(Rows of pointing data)
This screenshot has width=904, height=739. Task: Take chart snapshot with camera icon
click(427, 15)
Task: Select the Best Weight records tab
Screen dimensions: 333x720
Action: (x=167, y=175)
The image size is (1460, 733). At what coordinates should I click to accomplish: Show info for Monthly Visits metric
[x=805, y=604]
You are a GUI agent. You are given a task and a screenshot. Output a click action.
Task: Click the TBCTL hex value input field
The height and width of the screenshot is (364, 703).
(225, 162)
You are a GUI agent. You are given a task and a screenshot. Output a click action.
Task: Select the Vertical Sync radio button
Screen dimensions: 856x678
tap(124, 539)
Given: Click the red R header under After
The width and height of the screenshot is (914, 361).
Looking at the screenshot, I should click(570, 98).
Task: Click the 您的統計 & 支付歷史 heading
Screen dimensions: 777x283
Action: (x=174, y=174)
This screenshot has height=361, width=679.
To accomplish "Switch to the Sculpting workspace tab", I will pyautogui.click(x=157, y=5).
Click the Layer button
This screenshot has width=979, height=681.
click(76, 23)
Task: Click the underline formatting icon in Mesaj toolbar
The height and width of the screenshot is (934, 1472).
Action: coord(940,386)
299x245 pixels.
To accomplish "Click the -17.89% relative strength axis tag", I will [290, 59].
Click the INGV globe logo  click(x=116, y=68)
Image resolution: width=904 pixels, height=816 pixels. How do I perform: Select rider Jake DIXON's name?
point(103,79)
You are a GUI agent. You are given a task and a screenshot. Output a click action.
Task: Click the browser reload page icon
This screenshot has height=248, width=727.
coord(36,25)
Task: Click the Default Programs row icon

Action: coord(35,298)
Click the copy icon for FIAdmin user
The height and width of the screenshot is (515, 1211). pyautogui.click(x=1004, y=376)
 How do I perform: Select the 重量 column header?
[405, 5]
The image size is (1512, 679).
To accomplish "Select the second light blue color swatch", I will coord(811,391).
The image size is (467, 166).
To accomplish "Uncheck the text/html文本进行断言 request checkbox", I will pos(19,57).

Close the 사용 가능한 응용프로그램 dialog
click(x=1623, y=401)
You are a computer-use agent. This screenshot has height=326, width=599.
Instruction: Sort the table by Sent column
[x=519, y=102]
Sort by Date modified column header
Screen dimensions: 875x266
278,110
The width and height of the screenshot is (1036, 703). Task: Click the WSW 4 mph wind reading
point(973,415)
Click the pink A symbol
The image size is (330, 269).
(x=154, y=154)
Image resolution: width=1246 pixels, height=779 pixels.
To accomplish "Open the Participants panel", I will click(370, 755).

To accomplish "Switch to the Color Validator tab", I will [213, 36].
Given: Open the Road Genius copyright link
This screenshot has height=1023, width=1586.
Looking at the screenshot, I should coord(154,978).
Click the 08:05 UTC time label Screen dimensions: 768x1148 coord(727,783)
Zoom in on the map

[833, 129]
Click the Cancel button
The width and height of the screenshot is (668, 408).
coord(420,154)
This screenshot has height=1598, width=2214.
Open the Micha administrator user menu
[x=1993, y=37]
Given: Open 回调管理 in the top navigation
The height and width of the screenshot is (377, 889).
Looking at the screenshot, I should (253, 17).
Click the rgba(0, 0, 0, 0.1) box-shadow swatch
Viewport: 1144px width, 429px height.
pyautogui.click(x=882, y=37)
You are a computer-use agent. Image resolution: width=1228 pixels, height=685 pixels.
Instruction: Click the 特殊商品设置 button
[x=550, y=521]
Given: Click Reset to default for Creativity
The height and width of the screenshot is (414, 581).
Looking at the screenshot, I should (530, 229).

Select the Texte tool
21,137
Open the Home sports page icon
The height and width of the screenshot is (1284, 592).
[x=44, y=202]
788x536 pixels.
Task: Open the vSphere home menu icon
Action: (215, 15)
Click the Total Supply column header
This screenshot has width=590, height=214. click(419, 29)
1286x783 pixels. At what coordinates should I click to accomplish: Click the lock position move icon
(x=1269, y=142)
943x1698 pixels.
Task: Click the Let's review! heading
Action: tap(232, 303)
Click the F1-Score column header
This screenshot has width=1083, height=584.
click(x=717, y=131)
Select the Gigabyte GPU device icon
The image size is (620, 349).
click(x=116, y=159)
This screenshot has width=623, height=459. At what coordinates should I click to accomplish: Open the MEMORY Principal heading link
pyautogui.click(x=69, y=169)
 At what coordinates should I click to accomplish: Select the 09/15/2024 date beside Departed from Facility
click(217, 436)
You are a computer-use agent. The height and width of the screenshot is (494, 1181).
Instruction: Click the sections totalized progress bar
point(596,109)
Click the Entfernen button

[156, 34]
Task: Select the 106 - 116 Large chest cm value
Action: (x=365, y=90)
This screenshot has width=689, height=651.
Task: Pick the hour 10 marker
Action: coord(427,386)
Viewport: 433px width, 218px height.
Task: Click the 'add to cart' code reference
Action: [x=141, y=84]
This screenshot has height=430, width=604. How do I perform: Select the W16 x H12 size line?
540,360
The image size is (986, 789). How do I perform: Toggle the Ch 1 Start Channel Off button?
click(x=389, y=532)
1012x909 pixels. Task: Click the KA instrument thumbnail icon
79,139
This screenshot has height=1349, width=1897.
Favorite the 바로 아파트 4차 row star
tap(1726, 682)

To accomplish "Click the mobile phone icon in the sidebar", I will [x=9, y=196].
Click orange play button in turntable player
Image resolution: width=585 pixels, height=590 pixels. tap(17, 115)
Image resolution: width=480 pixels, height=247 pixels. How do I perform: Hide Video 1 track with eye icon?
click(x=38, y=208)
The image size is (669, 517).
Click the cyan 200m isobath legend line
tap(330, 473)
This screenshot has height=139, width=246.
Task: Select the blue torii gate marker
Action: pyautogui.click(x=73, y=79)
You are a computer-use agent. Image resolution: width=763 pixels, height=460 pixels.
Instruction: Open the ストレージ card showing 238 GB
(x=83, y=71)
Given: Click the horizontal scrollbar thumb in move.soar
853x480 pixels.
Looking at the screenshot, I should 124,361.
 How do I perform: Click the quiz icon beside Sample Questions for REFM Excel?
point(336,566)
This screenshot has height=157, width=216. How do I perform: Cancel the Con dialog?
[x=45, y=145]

Exercise description:
Copy out all of the data above word for word, with no changes.

The completed task:
This screenshot has width=904, height=739. Task: Take chart snapshot with camera icon
click(427, 15)
Task: Select the Best Weight records tab
Screen dimensions: 333x720
Action: (x=167, y=175)
The image size is (1460, 733). At what coordinates should I click to accomplish: Show info for Monthly Visits metric
[x=805, y=604]
You are a GUI agent. You are given a task and a screenshot. Output a click action.
Task: Click the TBCTL hex value input field
The height and width of the screenshot is (364, 703).
(225, 162)
You are a GUI agent. You are given a task and a screenshot. Output a click action.
Task: Select the Vertical Sync radio button
Screen dimensions: 856x678
tap(124, 539)
Given: Click the red R header under After
The width and height of the screenshot is (914, 361).
Looking at the screenshot, I should click(570, 98).
Task: Click the 您的統計 & 支付歷史 heading
Screen dimensions: 777x283
Action: (x=174, y=174)
This screenshot has height=361, width=679.
To accomplish "Switch to the Sculpting workspace tab", I will pyautogui.click(x=157, y=5).
Click the Layer button
This screenshot has width=979, height=681.
click(76, 23)
Task: Click the underline formatting icon in Mesaj toolbar
The height and width of the screenshot is (934, 1472).
Action: coord(940,386)
299x245 pixels.
To accomplish "Click the -17.89% relative strength axis tag", I will [290, 59].
Click the INGV globe logo  click(x=116, y=68)
Image resolution: width=904 pixels, height=816 pixels. How do I perform: Select rider Jake DIXON's name?
point(103,79)
You are a GUI agent. You are given a task and a screenshot. Output a click action.
Task: Click the browser reload page icon
This screenshot has height=248, width=727.
coord(36,25)
Task: Click the Default Programs row icon

Action: coord(35,298)
Click the copy icon for FIAdmin user
The height and width of the screenshot is (515, 1211). pyautogui.click(x=1004, y=376)
 How do I perform: Select the 重量 column header?
[405, 5]
The image size is (1512, 679).
To accomplish "Select the second light blue color swatch", I will coord(811,391).
The image size is (467, 166).
To accomplish "Uncheck the text/html文本进行断言 request checkbox", I will pos(19,57).

Close the 사용 가능한 응용프로그램 dialog
click(x=1623, y=401)
You are a computer-use agent. This screenshot has height=326, width=599.
Instruction: Sort the table by Sent column
[x=519, y=102]
Sort by Date modified column header
Screen dimensions: 875x266
278,110
The width and height of the screenshot is (1036, 703). Task: Click the WSW 4 mph wind reading
point(973,415)
Click the pink A symbol
The image size is (330, 269).
(x=154, y=154)
Image resolution: width=1246 pixels, height=779 pixels.
To accomplish "Open the Participants panel", I will click(370, 755).

To accomplish "Switch to the Color Validator tab", I will [213, 36].
Given: Open the Road Genius copyright link
This screenshot has height=1023, width=1586.
Looking at the screenshot, I should coord(154,978).
Click the 08:05 UTC time label Screen dimensions: 768x1148 coord(727,783)
Zoom in on the map

[833, 129]
Click the Cancel button
The width and height of the screenshot is (668, 408).
coord(420,154)
This screenshot has height=1598, width=2214.
Open the Micha administrator user menu
[x=1993, y=37]
Given: Open 回调管理 in the top navigation
The height and width of the screenshot is (377, 889).
Looking at the screenshot, I should (253, 17).
Click the rgba(0, 0, 0, 0.1) box-shadow swatch
Viewport: 1144px width, 429px height.
pyautogui.click(x=882, y=37)
You are a computer-use agent. Image resolution: width=1228 pixels, height=685 pixels.
Instruction: Click the 特殊商品设置 button
[x=550, y=521]
Given: Click Reset to default for Creativity
The height and width of the screenshot is (414, 581).
Looking at the screenshot, I should (530, 229).

Select the Texte tool
21,137
Open the Home sports page icon
The height and width of the screenshot is (1284, 592).
[x=44, y=202]
788x536 pixels.
Task: Open the vSphere home menu icon
Action: (215, 15)
Click the Total Supply column header
This screenshot has width=590, height=214. click(419, 29)
1286x783 pixels. At what coordinates should I click to accomplish: Click the lock position move icon
(x=1269, y=142)
943x1698 pixels.
Task: Click the Let's review! heading
Action: tap(232, 303)
Click the F1-Score column header
This screenshot has width=1083, height=584.
click(x=717, y=131)
Select the Gigabyte GPU device icon
The image size is (620, 349).
click(x=116, y=159)
This screenshot has width=623, height=459. At what coordinates should I click to accomplish: Open the MEMORY Principal heading link
pyautogui.click(x=69, y=169)
 At what coordinates should I click to accomplish: Select the 09/15/2024 date beside Departed from Facility
click(217, 436)
You are a computer-use agent. The height and width of the screenshot is (494, 1181).
Instruction: Click the sections totalized progress bar
point(596,109)
Click the Entfernen button

[156, 34]
Task: Select the 106 - 116 Large chest cm value
Action: (x=365, y=90)
This screenshot has width=689, height=651.
Task: Pick the hour 10 marker
Action: coord(427,386)
Viewport: 433px width, 218px height.
Task: Click the 'add to cart' code reference
Action: [x=141, y=84]
This screenshot has height=430, width=604. How do I perform: Select the W16 x H12 size line?
540,360
The image size is (986, 789). How do I perform: Toggle the Ch 1 Start Channel Off button?
click(x=389, y=532)
1012x909 pixels. Task: Click the KA instrument thumbnail icon
79,139
This screenshot has height=1349, width=1897.
Favorite the 바로 아파트 4차 row star
tap(1726, 682)

To accomplish "Click the mobile phone icon in the sidebar", I will [x=9, y=196].
Click orange play button in turntable player
Image resolution: width=585 pixels, height=590 pixels. tap(17, 115)
Image resolution: width=480 pixels, height=247 pixels. How do I perform: Hide Video 1 track with eye icon?
click(x=38, y=208)
The image size is (669, 517).
Click the cyan 200m isobath legend line
tap(330, 473)
This screenshot has height=139, width=246.
Task: Select the blue torii gate marker
Action: pyautogui.click(x=73, y=79)
You are a computer-use agent. Image resolution: width=763 pixels, height=460 pixels.
Instruction: Open the ストレージ card showing 238 GB
(x=83, y=71)
Given: Click the horizontal scrollbar thumb in move.soar
853x480 pixels.
Looking at the screenshot, I should 124,361.
 How do I perform: Click the quiz icon beside Sample Questions for REFM Excel?
point(336,566)
This screenshot has height=157, width=216. How do I perform: Cancel the Con dialog?
[x=45, y=145]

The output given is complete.